Language aside, how can we apply functional concepts to our own code in order to make more interesting and useful products.
Pure functions are memory safe. An obvious statement to anyone familiar with functional languages, but has some very interesting side effects. Assuming that we set our data up properly to be consumed by a pure function, we can apply multithreading/multiprocessing to our problem set. We can do this without much overhead as well. A proper setup allows us to basically set these pure functions loose on a dataset and let the OS and processor do all of the work. This sort of approach allows us to much more easily take full advantage of a modern processor, and gives our user a much more responsive experience. It also allows for much more efficient data processing for data engineers/scientists.
Pure functions return the same value over the same inputs. This allows us to do result caching over inputs. For particularly expensive functions, this can save a massive amount of time in processing. This could be everything from a lookup in a database to a particularly complex numerical calculation. If it is an operation that is done a lot, and has to opportunity to have a lot of the same inputs, this strategy can save a lot of processing time. Care must be taken here not to store every value. The memory usage of a program can really spike if the domain of a function is too large, leading to worse performance overall. But again, taken with proper care, this can be a great way to improve the performance of your programs.

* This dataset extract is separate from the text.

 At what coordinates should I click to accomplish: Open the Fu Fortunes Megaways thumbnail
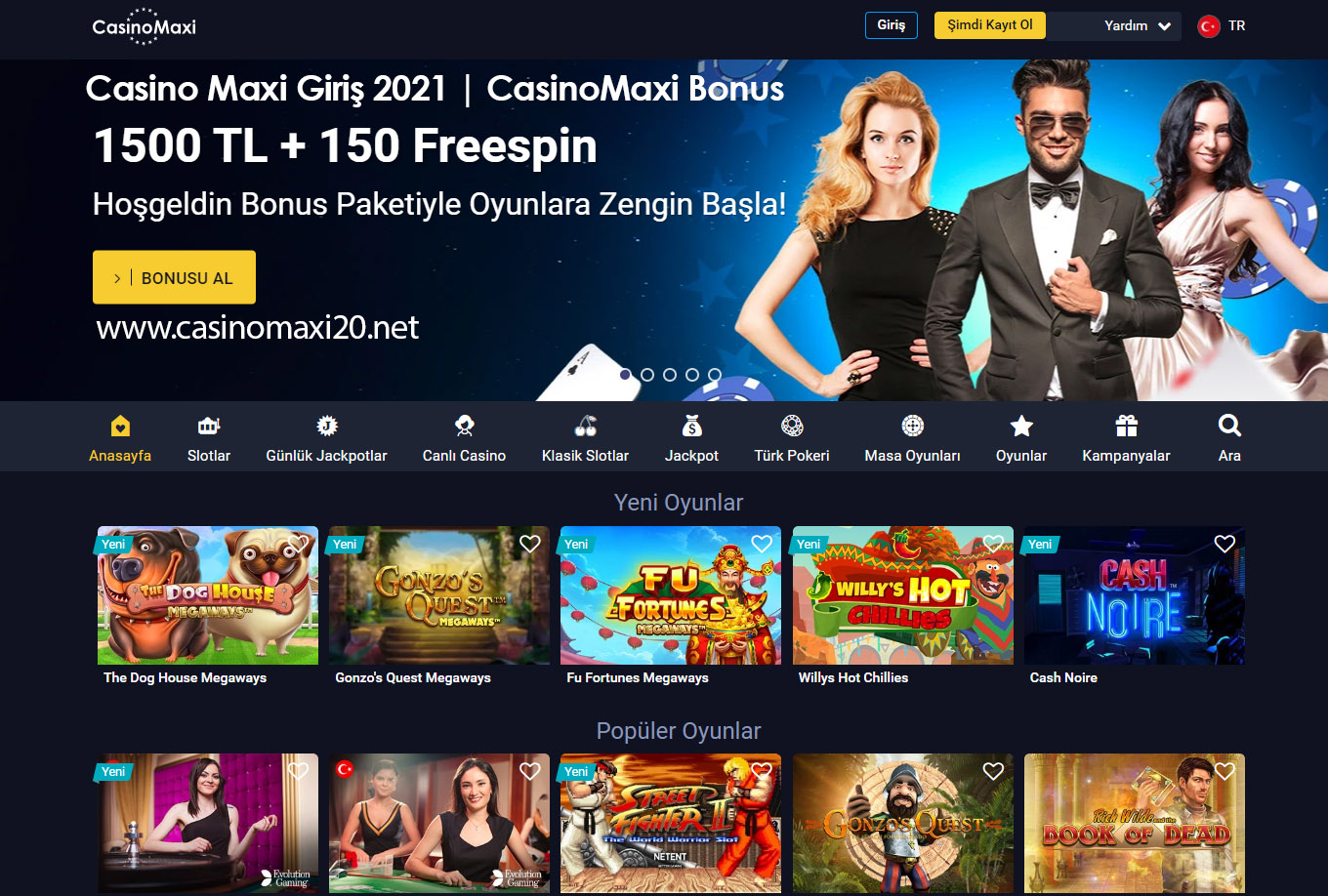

They can also help to minimize state. Not everything has to be wrapped around a class. Pure functions allow us to have consistent access to resources without the risking of bunging up state. If you are familiar with backend development, this actually sounds a lot like REST. One of the cornerstones of REST is that it is stateless. We can take that further and enforce a no side effect policy. This means that when we access resources, we avoid mucking with state. This means that when we access a resource, we will get the same result no matter how many times we touch it. This gives our resources much more defined, consistent behavior. Leading to a much more stable, less error prone app.
This was by no means an exhaustive list of the lessons we can learn from functional programming. These are just the ones that I find myself using most often in my day to day work.